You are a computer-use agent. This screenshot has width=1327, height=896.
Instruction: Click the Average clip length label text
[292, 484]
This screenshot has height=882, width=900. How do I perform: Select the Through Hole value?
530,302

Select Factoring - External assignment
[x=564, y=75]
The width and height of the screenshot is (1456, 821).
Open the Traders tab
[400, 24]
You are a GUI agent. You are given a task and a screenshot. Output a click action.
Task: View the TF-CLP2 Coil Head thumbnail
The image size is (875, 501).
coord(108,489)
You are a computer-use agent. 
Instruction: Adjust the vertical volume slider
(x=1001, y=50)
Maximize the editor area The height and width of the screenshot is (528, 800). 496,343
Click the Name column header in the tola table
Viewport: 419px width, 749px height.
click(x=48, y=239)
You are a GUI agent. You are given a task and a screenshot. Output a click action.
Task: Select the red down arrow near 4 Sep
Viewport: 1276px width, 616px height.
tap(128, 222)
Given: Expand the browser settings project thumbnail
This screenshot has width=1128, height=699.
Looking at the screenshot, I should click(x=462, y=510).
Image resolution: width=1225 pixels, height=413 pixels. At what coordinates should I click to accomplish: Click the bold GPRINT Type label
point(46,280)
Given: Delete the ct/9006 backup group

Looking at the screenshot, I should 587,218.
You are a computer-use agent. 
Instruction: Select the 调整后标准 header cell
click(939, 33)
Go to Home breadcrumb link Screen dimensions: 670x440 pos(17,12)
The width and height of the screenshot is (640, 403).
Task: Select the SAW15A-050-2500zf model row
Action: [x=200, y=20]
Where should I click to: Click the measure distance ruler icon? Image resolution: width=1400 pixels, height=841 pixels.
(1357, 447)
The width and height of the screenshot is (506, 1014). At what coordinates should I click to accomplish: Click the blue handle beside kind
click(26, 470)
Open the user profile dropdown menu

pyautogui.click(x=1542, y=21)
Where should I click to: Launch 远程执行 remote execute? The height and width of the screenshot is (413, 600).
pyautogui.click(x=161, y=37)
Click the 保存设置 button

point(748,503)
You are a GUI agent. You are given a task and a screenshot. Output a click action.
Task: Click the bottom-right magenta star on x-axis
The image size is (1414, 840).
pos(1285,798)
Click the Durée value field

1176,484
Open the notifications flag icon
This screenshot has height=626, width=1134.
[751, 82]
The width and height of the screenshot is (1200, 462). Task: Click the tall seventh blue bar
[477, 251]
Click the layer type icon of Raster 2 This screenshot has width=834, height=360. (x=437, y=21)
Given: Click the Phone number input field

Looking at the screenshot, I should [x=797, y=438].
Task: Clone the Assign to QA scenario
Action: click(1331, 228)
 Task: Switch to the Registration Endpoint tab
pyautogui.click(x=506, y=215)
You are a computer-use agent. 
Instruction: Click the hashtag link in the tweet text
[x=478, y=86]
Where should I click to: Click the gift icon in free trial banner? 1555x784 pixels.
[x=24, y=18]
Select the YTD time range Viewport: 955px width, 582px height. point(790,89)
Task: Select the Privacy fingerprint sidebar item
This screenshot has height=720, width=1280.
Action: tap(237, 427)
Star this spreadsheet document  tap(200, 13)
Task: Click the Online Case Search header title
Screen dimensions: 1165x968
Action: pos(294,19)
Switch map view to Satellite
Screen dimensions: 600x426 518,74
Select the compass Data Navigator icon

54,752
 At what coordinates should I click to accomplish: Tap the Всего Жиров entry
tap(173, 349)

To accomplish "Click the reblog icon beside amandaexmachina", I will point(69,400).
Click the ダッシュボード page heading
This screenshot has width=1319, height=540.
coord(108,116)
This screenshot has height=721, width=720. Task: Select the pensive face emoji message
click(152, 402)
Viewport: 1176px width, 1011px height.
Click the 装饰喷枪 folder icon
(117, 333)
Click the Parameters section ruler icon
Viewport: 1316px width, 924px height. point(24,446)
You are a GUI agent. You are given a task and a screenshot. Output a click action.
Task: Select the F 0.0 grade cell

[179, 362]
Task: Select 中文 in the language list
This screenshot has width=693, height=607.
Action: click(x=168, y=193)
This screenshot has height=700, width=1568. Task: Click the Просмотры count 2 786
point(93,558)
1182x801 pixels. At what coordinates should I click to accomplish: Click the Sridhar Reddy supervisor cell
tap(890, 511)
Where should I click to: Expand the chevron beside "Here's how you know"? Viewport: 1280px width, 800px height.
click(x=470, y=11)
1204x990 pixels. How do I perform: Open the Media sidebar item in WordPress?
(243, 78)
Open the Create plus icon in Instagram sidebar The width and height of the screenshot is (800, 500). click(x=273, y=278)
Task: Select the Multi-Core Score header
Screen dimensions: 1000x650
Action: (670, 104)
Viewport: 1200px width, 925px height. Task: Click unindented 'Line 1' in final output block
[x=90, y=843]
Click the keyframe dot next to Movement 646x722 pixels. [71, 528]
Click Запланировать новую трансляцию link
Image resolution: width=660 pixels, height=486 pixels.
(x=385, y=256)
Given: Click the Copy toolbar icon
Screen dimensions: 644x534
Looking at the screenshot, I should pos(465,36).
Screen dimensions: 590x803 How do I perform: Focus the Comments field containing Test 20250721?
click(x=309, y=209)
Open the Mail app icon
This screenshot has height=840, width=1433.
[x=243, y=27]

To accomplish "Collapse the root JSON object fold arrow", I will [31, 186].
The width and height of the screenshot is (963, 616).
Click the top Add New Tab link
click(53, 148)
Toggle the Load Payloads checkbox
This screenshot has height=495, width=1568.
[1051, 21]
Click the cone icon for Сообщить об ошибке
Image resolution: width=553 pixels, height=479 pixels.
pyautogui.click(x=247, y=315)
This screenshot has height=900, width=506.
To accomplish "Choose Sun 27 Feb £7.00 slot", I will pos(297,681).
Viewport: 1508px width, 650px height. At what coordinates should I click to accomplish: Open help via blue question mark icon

What is expected: Reproduce all of the data above, changing every occurrence of "GUI agent" to "interface agent" and leaving everything else unchanged.

Task answer:
You are a computer-use agent. This screenshot has width=1327, height=896.
Instruction: Click the Average clip length label text
[292, 484]
This screenshot has height=882, width=900. How do I perform: Select the Through Hole value?
530,302

Select Factoring - External assignment
[x=564, y=75]
The width and height of the screenshot is (1456, 821).
Open the Traders tab
[400, 24]
You are a interface agent. You are given a task and a screenshot. Output a click action.
Task: View the TF-CLP2 Coil Head thumbnail
The image size is (875, 501).
coord(108,489)
You are a computer-use agent. 
Instruction: Adjust the vertical volume slider
(x=1001, y=50)
Maximize the editor area The height and width of the screenshot is (528, 800). 496,343
Click the Name column header in the tola table
Viewport: 419px width, 749px height.
click(x=48, y=239)
You are a interface agent. You are given a task and a screenshot. Output a click action.
Task: Select the red down arrow near 4 Sep
Viewport: 1276px width, 616px height.
tap(128, 222)
Given: Expand the browser settings project thumbnail
This screenshot has width=1128, height=699.
Looking at the screenshot, I should click(x=462, y=510).
Image resolution: width=1225 pixels, height=413 pixels. At what coordinates should I click to accomplish: Click the bold GPRINT Type label
point(46,280)
Given: Delete the ct/9006 backup group

Looking at the screenshot, I should 587,218.
You are a computer-use agent. 
Instruction: Select the 调整后标准 header cell
click(939, 33)
Go to Home breadcrumb link Screen dimensions: 670x440 pos(17,12)
The width and height of the screenshot is (640, 403).
Task: Select the SAW15A-050-2500zf model row
Action: [x=200, y=20]
Where should I click to: Click the measure distance ruler icon? Image resolution: width=1400 pixels, height=841 pixels.
(1357, 447)
The width and height of the screenshot is (506, 1014). At what coordinates should I click to accomplish: Click the blue handle beside kind
click(26, 470)
Open the user profile dropdown menu

pyautogui.click(x=1542, y=21)
Where should I click to: Launch 远程执行 remote execute? The height and width of the screenshot is (413, 600).
pyautogui.click(x=161, y=37)
Click the 保存设置 button

point(748,503)
You are a interface agent. You are given a task and a screenshot. Output a click action.
Task: Click the bottom-right magenta star on x-axis
The image size is (1414, 840).
pos(1285,798)
Click the Durée value field

1176,484
Open the notifications flag icon
This screenshot has height=626, width=1134.
[751, 82]
The width and height of the screenshot is (1200, 462). Task: Click the tall seventh blue bar
[477, 251]
Click the layer type icon of Raster 2 This screenshot has width=834, height=360. (x=437, y=21)
Given: Click the Phone number input field

Looking at the screenshot, I should [x=797, y=438].
Task: Clone the Assign to QA scenario
Action: click(1331, 228)
 Task: Switch to the Registration Endpoint tab
pyautogui.click(x=506, y=215)
You are a computer-use agent. 
Instruction: Click the hashtag link in the tweet text
[x=478, y=86]
Where should I click to: Click the gift icon in free trial banner? 1555x784 pixels.
[x=24, y=18]
Select the YTD time range Viewport: 955px width, 582px height. point(790,89)
Task: Select the Privacy fingerprint sidebar item
This screenshot has height=720, width=1280.
Action: tap(237, 427)
Star this spreadsheet document  tap(200, 13)
Task: Click the Online Case Search header title
Screen dimensions: 1165x968
Action: pos(294,19)
Switch map view to Satellite
Screen dimensions: 600x426 518,74
Select the compass Data Navigator icon

54,752
 At what coordinates should I click to accomplish: Tap the Всего Жиров entry
tap(173, 349)

To accomplish "Click the reblog icon beside amandaexmachina", I will point(69,400).
Click the ダッシュボード page heading
This screenshot has width=1319, height=540.
coord(108,116)
This screenshot has height=721, width=720. Task: Select the pensive face emoji message
click(152, 402)
Viewport: 1176px width, 1011px height.
Click the 装饰喷枪 folder icon
(117, 333)
Click the Parameters section ruler icon
Viewport: 1316px width, 924px height. point(24,446)
You are a interface agent. You are given a task and a screenshot. Output a click action.
Task: Select the F 0.0 grade cell

[179, 362]
Task: Select 中文 in the language list
This screenshot has width=693, height=607.
Action: click(x=168, y=193)
This screenshot has height=700, width=1568. Task: Click the Просмотры count 2 786
point(93,558)
1182x801 pixels. At what coordinates should I click to accomplish: Click the Sridhar Reddy supervisor cell
tap(890, 511)
Where should I click to: Expand the chevron beside "Here's how you know"? Viewport: 1280px width, 800px height.
click(x=470, y=11)
1204x990 pixels. How do I perform: Open the Media sidebar item in WordPress?
(243, 78)
Open the Create plus icon in Instagram sidebar The width and height of the screenshot is (800, 500). click(x=273, y=278)
Task: Select the Multi-Core Score header
Screen dimensions: 1000x650
Action: (670, 104)
Viewport: 1200px width, 925px height. Task: Click unindented 'Line 1' in final output block
[x=90, y=843]
Click the keyframe dot next to Movement 646x722 pixels. [71, 528]
Click Запланировать новую трансляцию link
Image resolution: width=660 pixels, height=486 pixels.
(x=385, y=256)
Given: Click the Copy toolbar icon
Screen dimensions: 644x534
Looking at the screenshot, I should pos(465,36).
Screen dimensions: 590x803 How do I perform: Focus the Comments field containing Test 20250721?
click(x=309, y=209)
Open the Mail app icon
This screenshot has height=840, width=1433.
[x=243, y=27]

To accomplish "Collapse the root JSON object fold arrow", I will [31, 186].
The width and height of the screenshot is (963, 616).
Click the top Add New Tab link
click(53, 148)
Toggle the Load Payloads checkbox
This screenshot has height=495, width=1568.
[1051, 21]
Click the cone icon for Сообщить об ошибке
Image resolution: width=553 pixels, height=479 pixels.
pyautogui.click(x=247, y=315)
This screenshot has height=900, width=506.
To accomplish "Choose Sun 27 Feb £7.00 slot", I will pos(297,681).
Viewport: 1508px width, 650px height. At what coordinates should I click to accomplish: Open help via blue question mark icon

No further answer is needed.